Первое, что я увидел, были похороны - я так полагаю, матери Макларена, в которых приняла участие вся деревня. Но и после этого люди не вернулись к своим обычным занятиям: создавалось впечатление, будто сегодня суббота; они стояли на улице и разговаривали. Группа распадалась только затем, чтобы ее участники тут же присоединились к другой группе, и никто не спешил ни домой, ни в поле.
Затем, незадолго до обеда, меня посетила другая идея, и я сбежал по склону холма, внезапно появившись на улице, произведя своеобразный эксперимент. Сэнди был там, но он повернулся ко мне спиной, равно как и все прочие, и, как только я приближался к какой-нибудь группе, разговоры сразу же прекращались. Впрочем, наметилось кое-какое движение; если прежде они стояли и разговаривали, то теперь начали двигаться, не произнося ни слова.
Вскоре я увидел результат. На улице, где я находился, никого не осталось: все скрылись в своих домах.
Последним домом на улице был тот самый "божественный магазин", о котором я слышал вчера.
Дверь была открыта, рядом с ней сидел маленький ребенок; я направился к двери, поскольку мой план заключался в том, чтобы зайти в магазин, что-нибудь купить и попытаться завязать разговор.
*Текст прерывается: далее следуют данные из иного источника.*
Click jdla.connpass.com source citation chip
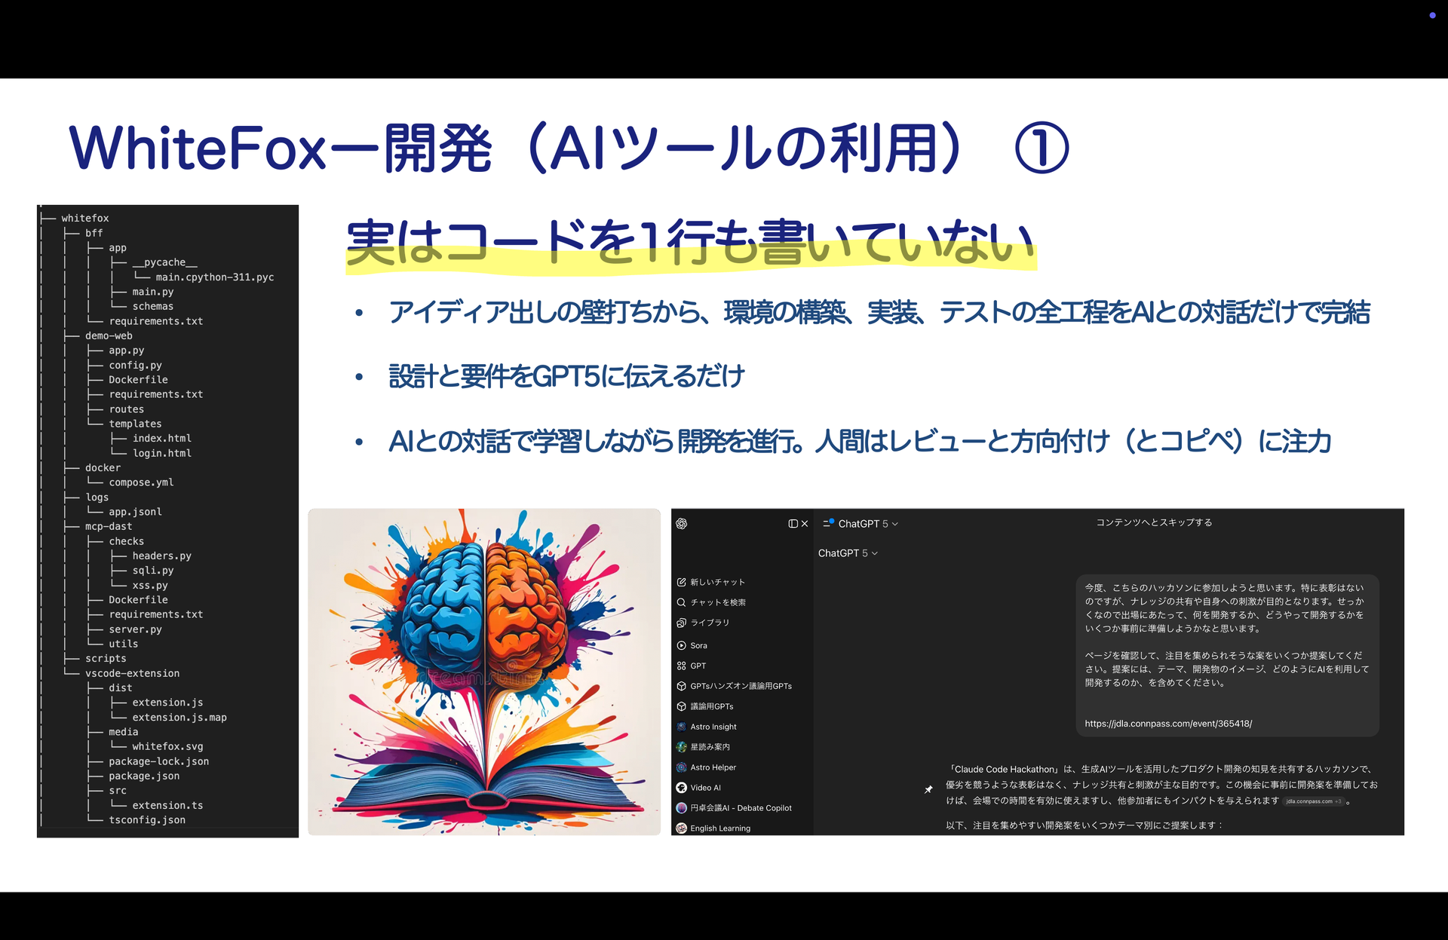This screenshot has width=1448, height=940. (1313, 801)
Но, как только я оказался в одном-двух ярдах, в проеме показался человек, схватил ребенка за руку и, быстро втянув внутрь, захлопнул дверь. Я услышал, как щелкнул замок. Я постучал, затем позвонил; мне никто не ответил, из-за двери раздавался только детский плач.
Улица, которая совсем недавно была заполнена народом, теперь была совершенно пуста; могло показаться, что она пролегает в каком-то давно заброшенном месте, но тонкий дымок то тут, то там, вился над крышами домов. Было тихо, как в склепе, но я знал, что за мной следят. Я чувствовал на себе взгляды, полные недоверия и ненависти, направленные на меня из каждого дома, хотя и не видел признаков жизни. Это было жутковато: знать, что за тобой наблюдает кто-то невидимый, я испытывал определенный дискомфорт; а кроме того, знание, что по отношению к тебе настроены враждебно, никак не способствует ощущению безопасности. Так что я снова поднялся на холм, и, оказавшись на самом верху, оглянулся и посмотрел вниз. Улица снова была полна народа.